How does a translation memory work?

Translation memories sit at the heart of computer-assisted translation (CAT) software. When you open the document you want to translate (the source file) in the CAT tool, the translation memory checks to see whether any of the content has been translated before. If a source segment is identical to one that has been translated in the past, it’s indicated as a 100% match. If it’s similar, but not exact, it’s called a ‘fuzzy match’.

What are the benefits of translation memories?

Using translation memories means linguists don’t have to translate the same content more than once – the more you translate, the larger the translation memories become and the more leverage you receive. With translation memories, you can:
  • Deliver faster time to market: Translators can spend their time focusing on translating new content, rather than translating everything from scratch, ultimately speeding up the translation process.
  • Improve quality: By leveraging segments you have translated before you can increase consistency throughout your document and across projects. With everyone working with the same translation memory (e.g. across different departments) you can ensure a consistent tone of voice.
  • Reduce translation cost: Reusing previously translated content also brings down costs. As a rule, translation leveraged from a TM is charged at a lower per-word rate than new content.

How does a translation memory differ from machine translation?

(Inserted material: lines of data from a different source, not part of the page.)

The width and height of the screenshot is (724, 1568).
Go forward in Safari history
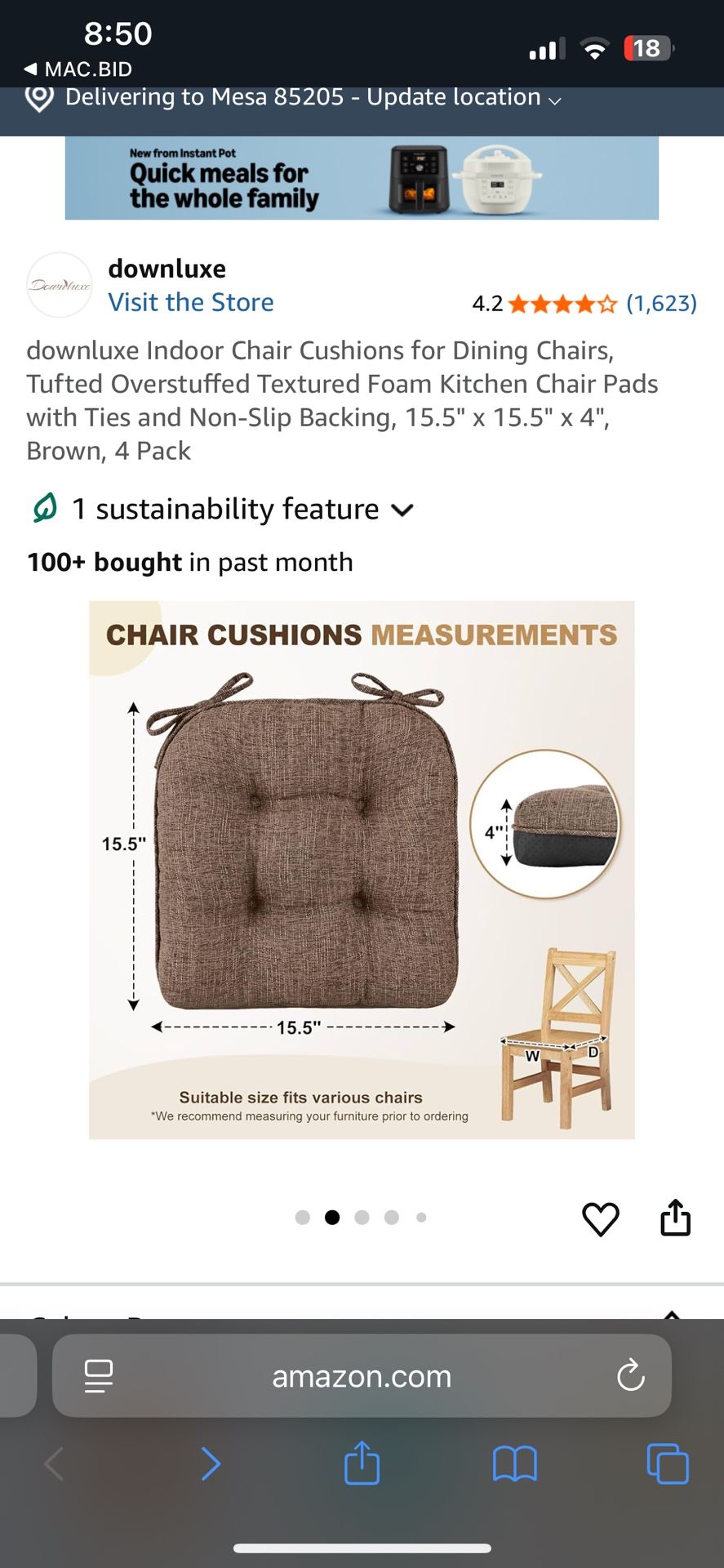(x=211, y=1463)
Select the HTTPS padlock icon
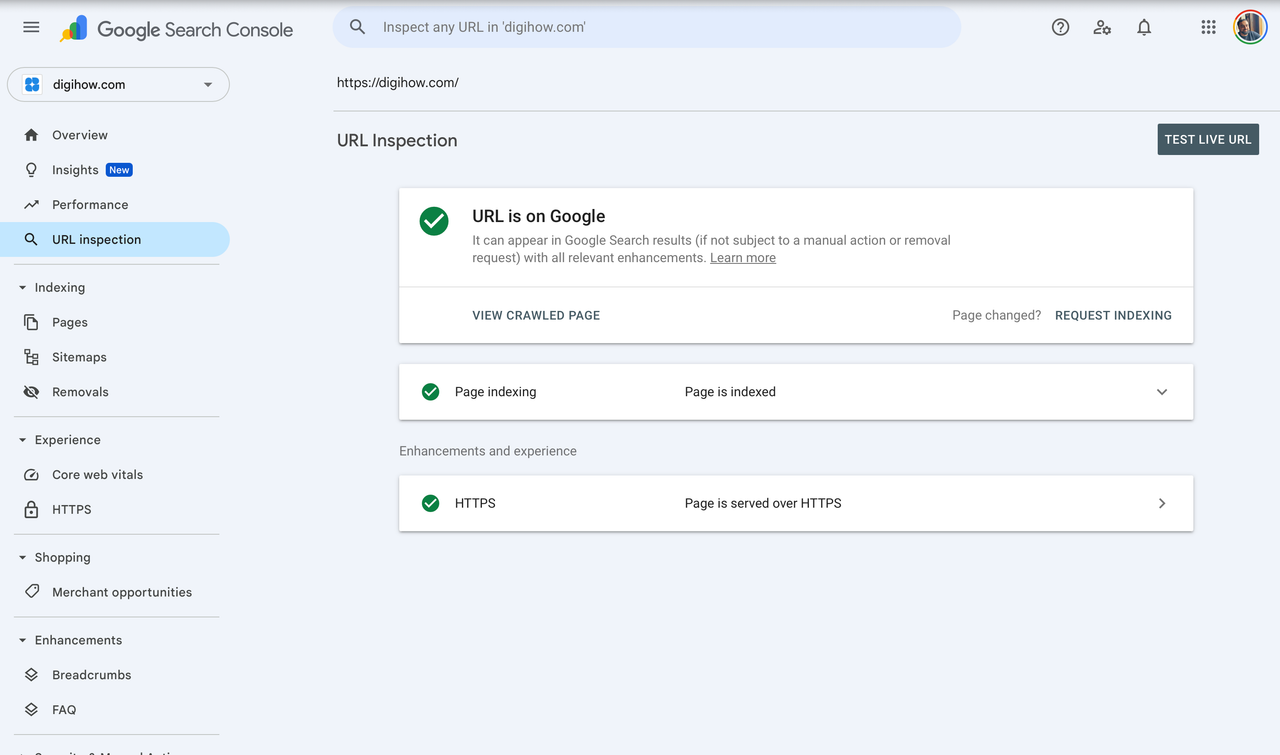This screenshot has width=1280, height=755. pos(31,509)
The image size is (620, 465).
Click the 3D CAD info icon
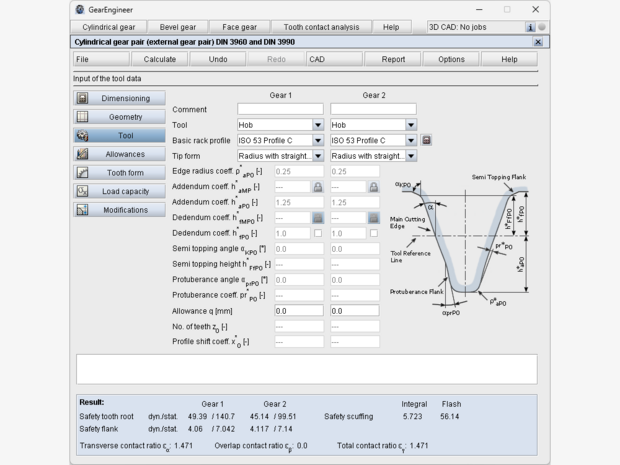[x=530, y=27]
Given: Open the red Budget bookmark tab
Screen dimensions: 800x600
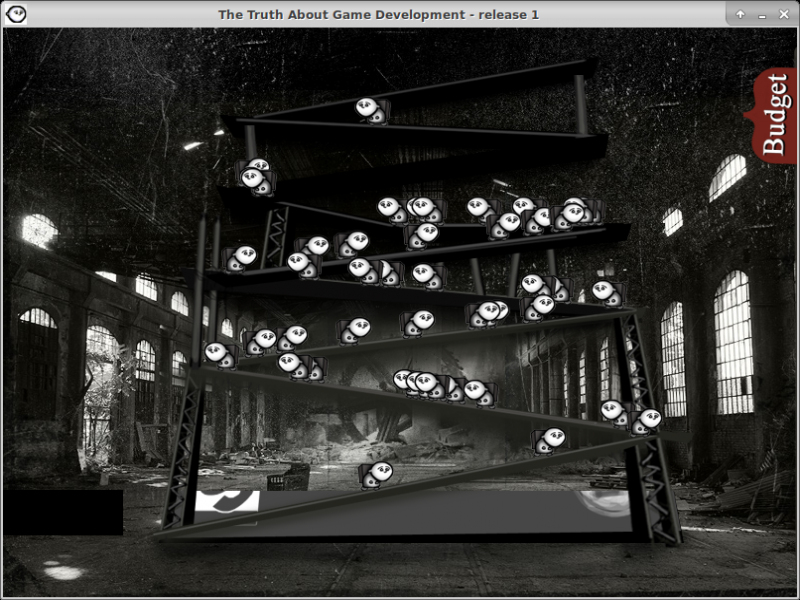Looking at the screenshot, I should point(775,115).
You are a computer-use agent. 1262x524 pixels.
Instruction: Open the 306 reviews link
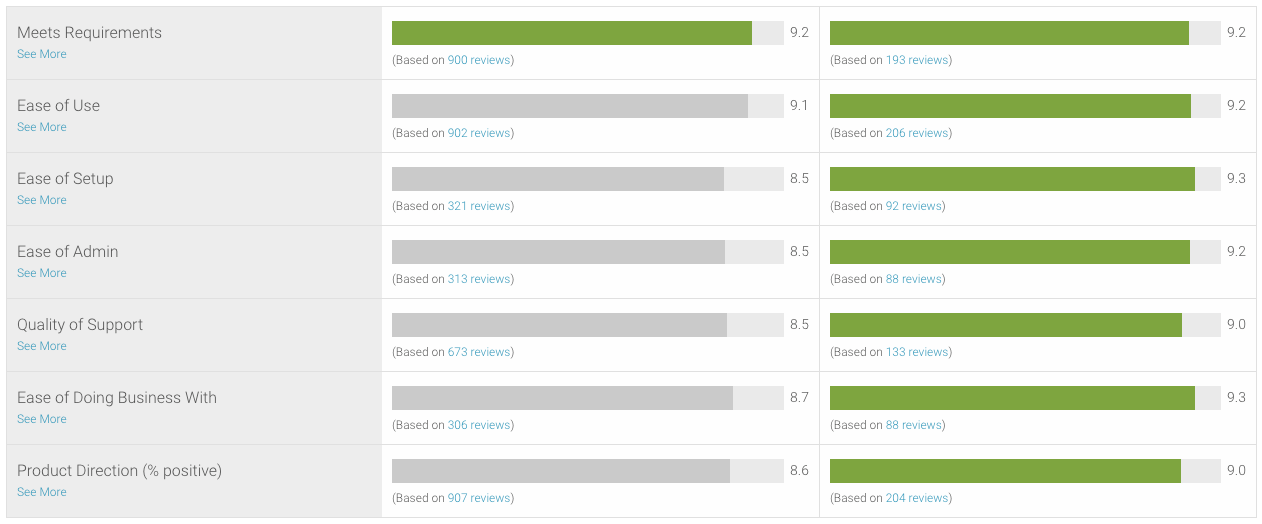pyautogui.click(x=479, y=425)
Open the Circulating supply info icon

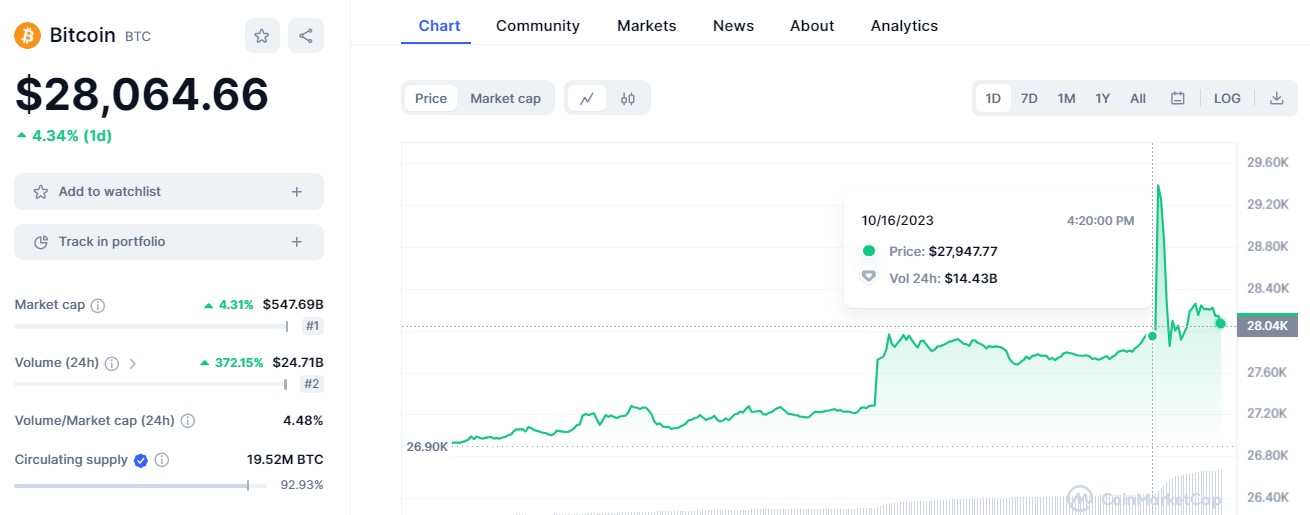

Translation memories are created by a professional translator and reuse content that has been previously translated to improve the speed, quality and consistency of future translations. Machine translation (MT) automatically translates without any human input. MT tools are fast, but can produce lower-quality translations as a machine is not able to fully understand the context or subtleties of language. As a result, quality and accuracy isn’t as good as a translation by a person.
Machine translation does have its uses, however, particularly when used in conjunction with a translation memory to increase the overall speed of a translation.